High glucose inhibits p53 function via Thr55 phosphorylation

Emerging evidence has begun to indicate that elevated glucose levels increase the risk for developing cancer. However, molecular mechanisms for this risk are largely undefined. Here we show that exposure of U2OS cells to high glucose (HG) but not its analog 2‐deoxyglucose increased cellular ATP levels and inhibited p21 expression. Further, HG suppressed p21 expression in HCT116p53+/+ but not HCT116p53−/− cells, implying that the inhibitory effects of HG might be dependent of p53. To define the molecular mechanisms, we show that HG stimulated TAF1 kinase activity and resultant p53 Thr55 phosphorylation, leading to p53 degradation and decreased p21 expression.

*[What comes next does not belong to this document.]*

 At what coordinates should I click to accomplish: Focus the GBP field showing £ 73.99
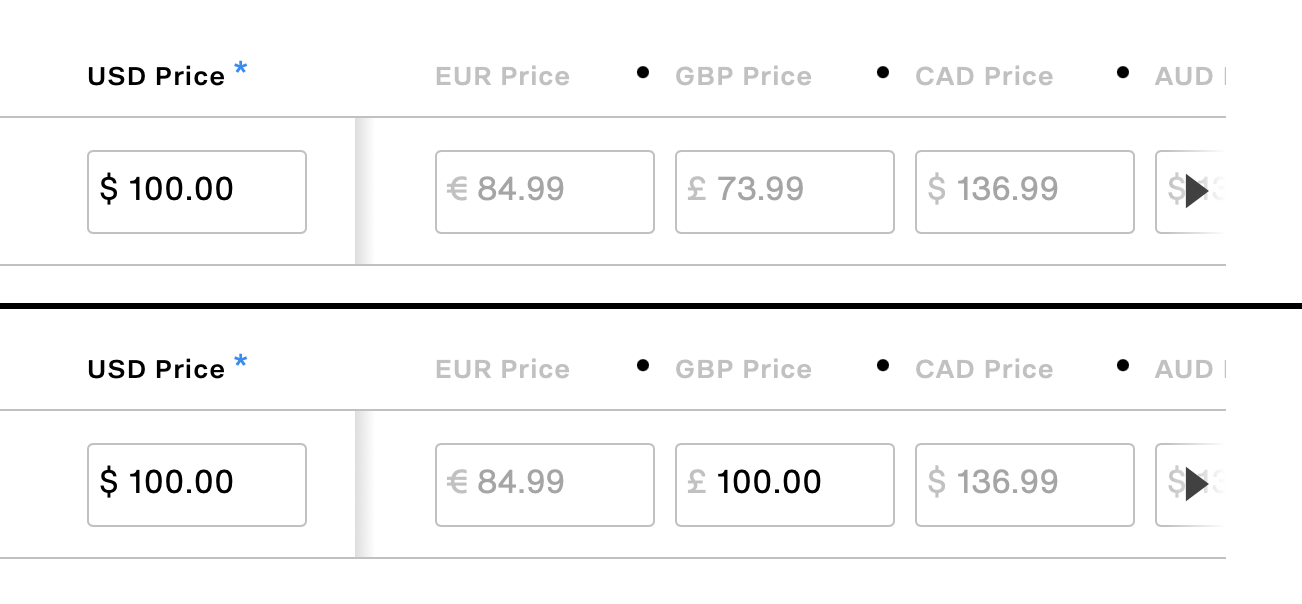(784, 192)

Inhibition of TAF1 activity with apigenin abolished HG‐induced Thr55 phosphorylation, p53 protein degradation and inhibition of p21 expression suggesting that Thr55 plays a role in HG‐induced p21 inhibition. In addition, HG suppressed p21 expression in H1299 cells transfected with wild type p53 (H1299‐p53) but not with T55A (H1299‐T55A). Moreover, HG‐induced inhibition of p21 was blocked by apigenin in H1299‐p53 but not H1299‐T55A indicating that TAF1‐mediated Thr55 phosphorylation was involved in HG‐induced p21 inhibition. We conclude that HG inhibits p53 function, at least in part, via ATP overproduction/TAF1‐mediated Thr55 phosphorylation. This observation may provide a mechanistic explanation for the association between diabetes and cancer.